This project is currently in progress but I thought I would publish it anyway. I have created a modern C++ DLL from the code extracted from the Borland C++ Builder project, as my 15 year old code is hardly going to be useful for anyone these days.
What this library currently does – compared to the old version:
- Dynamic allocation of network parameters
- CLI/C++ wrapper to make it accessible from managed .NET code
- Revised indexing of network layers
- Redesigned objects
- Interface for the Matrix class
- Made the Matrix class thread-safe
- Rewrote the Matrix class to use STL algorithms wherever possible
There is still a lot of work I will have to do on this library:
- Create more accessors and hide public variables in the classes
- Create interfaces for all classes
- Get rid of magic numbers
- Create unit tests
The repository also contains a small test application written in WinForms. This application doesn’t do much currently, I am using it at the moment to tests the library through the wrapper in debug mode. I think I am not too far away from recreating the whole original application either in WinForms or in WPF, or maybe both.
Achieving thread-safety for the CMatrix class was not a straightforward move because when the std::mutex implementation saw the /clr switch in the wrapper it threw away everything in his hands and started running around waving his arms and shouting in panic:
<mutex> is not supported when compiling with /clr or /clr:pure.

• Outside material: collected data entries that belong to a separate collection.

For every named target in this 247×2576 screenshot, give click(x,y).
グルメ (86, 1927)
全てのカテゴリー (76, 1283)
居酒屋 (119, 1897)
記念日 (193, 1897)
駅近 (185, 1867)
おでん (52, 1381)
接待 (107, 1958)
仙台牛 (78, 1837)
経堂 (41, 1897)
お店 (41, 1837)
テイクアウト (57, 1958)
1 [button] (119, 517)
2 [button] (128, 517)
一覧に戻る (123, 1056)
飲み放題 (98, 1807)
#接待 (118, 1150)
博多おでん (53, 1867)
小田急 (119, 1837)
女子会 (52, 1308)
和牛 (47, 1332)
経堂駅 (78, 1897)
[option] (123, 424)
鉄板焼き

The solution for this was to create an intermediate Locker class that can be forward-declared in my header file. This means that when the compiler reaches the header it receives a future promise that “there will be a class named Locker later on”. This way I could avoid including <mutex> into the header. Forward-declared classes can only be used as pointer or reference members so and for this situation using a unique_ptr is a perfect solution. Mutexes are neither supposed to be copied nor moved, so all my constructors, copy and move constructors can instantiate their own instance.
The Matrix class stores values in memory as a continuous array, so all operations that affect every value in the matrix individually can be implemented on this array. To achieve this STL provides fast algorithms. Except for transpose and dot product all operations are now using STL.
For the matrix dot product and transpose operations I am planning to use SSE3 intrinsics which are available in all Intel-based processors since 2004. A matrix dot product could make use of a fast transpose operation because if the second matrix was stored in memory transposed during calculations more values could stay in the cache. The question is whether it is worth it, as transposing a matrix could take at least as much cycles as calculating the dot product itself. With one trick this could be accelerated though: if all matrices were stored in memory twice, once in their original form, once transposed. I think I’ll only find this out if I implement it and try it.
My ultimate goal in optimisation will be to implement partitioned matrix multiplication of double precision 4×4 sub-matrices as these operations can be executed not only by SIMD instructions, but by CUDA cores and by the latest Tensor Cores from NVidia.